Published online by Cambridge University Press: 03 May 2011
If institutionalism today is associated with a single figure, it is with Thorstein Veblen, but the terms “institutional economics” or “institutionalism” to denote an identifiable movement within American economics did not come into common use until the interwar period. Veblen's most substantial and influential writing appeared in the years between 1898 and 1914, and although Veblen was far from uninvolved, it was those influenced by Veblen's ideas, such as Walton Hamilton, Wesley Mitchell, and J. M. Clark, rather than Veblen himself, who played the major role in defining and promoting what became known as institutional economics (Rutherford 2000a, 2000b).
“INSTITUTIONAL ECONOMICS”
The very first mention of the term “institutional economics” in print occurs in a footnote in Walton Hamilton's 1916 article dealing with the work of Robert Hoxie (Hamilton 1916a, p. 863, n.5).
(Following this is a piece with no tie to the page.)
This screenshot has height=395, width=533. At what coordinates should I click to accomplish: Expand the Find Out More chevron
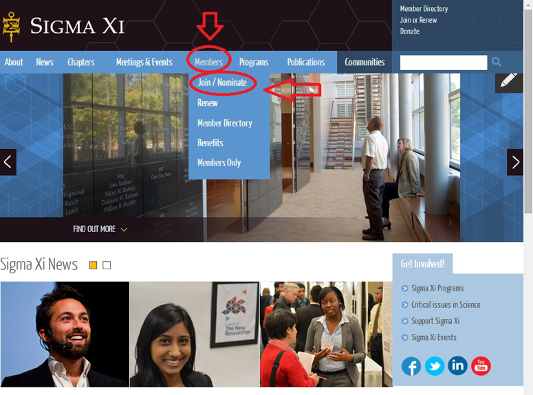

Hoxie and Hamilton were colleagues for a short time at Chicago, and Hamilton claims that Hoxie called himself an “institutional economist.” Hoxie had been a student of Veblen's at Chicago and was initially much influenced by Veblen's ideas on the effect of the “industrial discipline” on the habits of thought of unionized workers. Hoxie was also a highly regarded investigator of the American labor movement, an influential teacher, and a point of connection between those around Veblen and other students of the labor movement, particularly John R. Commons and some of his students.